The pieces were in place for "The Mask of Zorro" to be a real stinker. For one thing, the original director ("Desperado's" Robert Rodriguez) was replaced because of budgetary squabbles, which led to some unhappy cast members and numerous production delays.
So when the finished product is a mildly entertaining, if unspectacular and uneven, action film, it comes as a welcome surprise.
Of course, even that wouldn't have been possible if not for three very charismatic leads, Antonio Banderas, Anthony Hopkins and Catherine Zeta Jones, whose performances transcend some pretty thin material and some pretty annoying technical glitches.
Another thing the movie has in its favor is that it follows some awful Zorro television movies and series, as well as the horrible 1981 George Hamilton comedy "Zorro, the Gay Blade."
The film is a loose remake of both the 1920 and 1940 versions of "The Mark of Zorro," which were in turn loose retellings of Johnston McCulley's 1919 story "The Curse of Capistrano."
In "The Mark of Zorro," longtime freedom fighter Don Diego de la Vega (Hopkins) passes the mantle of Zorro on to a much younger man, Alejandro Murrieta (Banderas). But the former thief is more bent on seeking vengeance for the death of his brother than on fighting against injustice.
Don Diego, who recently escaped from prison after 20 years, also has revenge on his mind, namely avenging the death of his wife and reclaiming his daughter, Elena (Jones), who has been raised in his absence by his mortal enemy, Don Rafael Montero (Stuart Wilson, from BBC-TV's "Prime Suspect" series).
And conveniently, both men get their chance when Montero unveils his scheme to buy the California Territory from Mexican revolutionary Santa Ana, leading to fateful sword duels for the swashbucklers against the Spanish despot and his right-hand man (Matthew Letscher).

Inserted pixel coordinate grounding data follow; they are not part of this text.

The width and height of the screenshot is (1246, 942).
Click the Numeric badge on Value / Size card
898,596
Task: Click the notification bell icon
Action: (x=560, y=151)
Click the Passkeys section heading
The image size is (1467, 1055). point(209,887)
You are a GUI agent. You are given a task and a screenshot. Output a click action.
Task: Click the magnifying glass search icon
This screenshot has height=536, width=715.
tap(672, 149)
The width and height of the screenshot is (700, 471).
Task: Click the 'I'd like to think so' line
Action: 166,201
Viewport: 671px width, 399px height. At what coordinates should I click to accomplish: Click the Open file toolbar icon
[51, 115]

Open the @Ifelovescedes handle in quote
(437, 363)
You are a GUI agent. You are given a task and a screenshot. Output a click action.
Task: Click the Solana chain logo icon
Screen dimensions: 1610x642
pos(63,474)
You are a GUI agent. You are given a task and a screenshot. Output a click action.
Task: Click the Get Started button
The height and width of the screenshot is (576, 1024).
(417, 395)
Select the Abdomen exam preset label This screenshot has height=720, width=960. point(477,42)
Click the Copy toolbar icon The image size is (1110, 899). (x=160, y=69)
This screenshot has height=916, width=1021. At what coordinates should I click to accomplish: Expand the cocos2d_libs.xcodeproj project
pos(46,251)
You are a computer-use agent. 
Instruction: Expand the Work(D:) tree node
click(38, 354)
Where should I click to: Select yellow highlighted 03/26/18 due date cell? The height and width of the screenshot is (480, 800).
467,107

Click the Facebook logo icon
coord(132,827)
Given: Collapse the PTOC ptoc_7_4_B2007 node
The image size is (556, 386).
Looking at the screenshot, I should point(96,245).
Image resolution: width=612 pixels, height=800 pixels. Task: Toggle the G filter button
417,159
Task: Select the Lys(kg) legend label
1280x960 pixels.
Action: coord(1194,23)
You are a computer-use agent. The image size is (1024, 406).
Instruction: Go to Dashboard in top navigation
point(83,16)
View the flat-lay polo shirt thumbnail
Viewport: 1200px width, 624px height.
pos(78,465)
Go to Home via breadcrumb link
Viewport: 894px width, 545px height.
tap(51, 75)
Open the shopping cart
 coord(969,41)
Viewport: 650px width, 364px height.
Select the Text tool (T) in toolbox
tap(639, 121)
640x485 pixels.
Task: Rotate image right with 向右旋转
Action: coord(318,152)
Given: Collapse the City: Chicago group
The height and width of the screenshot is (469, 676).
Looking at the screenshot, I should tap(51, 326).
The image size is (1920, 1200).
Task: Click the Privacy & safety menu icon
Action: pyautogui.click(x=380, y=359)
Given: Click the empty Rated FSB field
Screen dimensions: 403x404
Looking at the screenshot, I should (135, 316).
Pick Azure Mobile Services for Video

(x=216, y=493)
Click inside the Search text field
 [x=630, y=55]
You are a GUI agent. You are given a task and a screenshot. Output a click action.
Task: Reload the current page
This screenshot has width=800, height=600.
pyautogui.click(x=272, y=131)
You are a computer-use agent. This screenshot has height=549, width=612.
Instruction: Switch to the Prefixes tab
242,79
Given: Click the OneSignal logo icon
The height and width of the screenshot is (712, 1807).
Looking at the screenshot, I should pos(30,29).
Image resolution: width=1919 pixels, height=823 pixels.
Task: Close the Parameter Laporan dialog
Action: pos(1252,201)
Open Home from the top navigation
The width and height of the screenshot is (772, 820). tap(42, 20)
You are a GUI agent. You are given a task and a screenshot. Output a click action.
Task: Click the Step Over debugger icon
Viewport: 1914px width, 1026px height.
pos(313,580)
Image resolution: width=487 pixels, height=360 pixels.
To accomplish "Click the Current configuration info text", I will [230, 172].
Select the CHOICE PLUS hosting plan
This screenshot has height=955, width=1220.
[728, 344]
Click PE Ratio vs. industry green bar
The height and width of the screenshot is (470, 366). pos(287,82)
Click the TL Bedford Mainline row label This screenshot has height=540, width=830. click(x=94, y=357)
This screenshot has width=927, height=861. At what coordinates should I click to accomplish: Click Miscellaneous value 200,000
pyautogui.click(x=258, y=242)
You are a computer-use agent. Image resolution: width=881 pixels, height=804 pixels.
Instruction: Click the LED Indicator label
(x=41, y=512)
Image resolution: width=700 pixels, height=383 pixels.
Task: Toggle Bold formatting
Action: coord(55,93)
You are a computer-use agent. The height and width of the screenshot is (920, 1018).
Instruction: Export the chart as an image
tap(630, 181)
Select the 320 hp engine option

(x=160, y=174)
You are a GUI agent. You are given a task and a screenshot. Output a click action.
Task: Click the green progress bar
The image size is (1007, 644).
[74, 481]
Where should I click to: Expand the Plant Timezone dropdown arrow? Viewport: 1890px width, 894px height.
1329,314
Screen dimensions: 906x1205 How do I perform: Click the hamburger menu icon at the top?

Throughout most of the picture, director Martin Campbell ("GoldenEye") keeps the action moving briskly, with enough thrilling swordfighting sequences for both this movie and the lethargic remake of "The Man in the Iron Mask."
However, the movie is at least 20 minutes too long and closes with a flurry of explosions that seems to indicate that the filmmakers didn't think their project was exciting enough.
"The Mask of Zorro" is rated PG-13 for violent swordfighting, fistfighting and gunplay, gore, brief male nudity and use of some vulgar slang.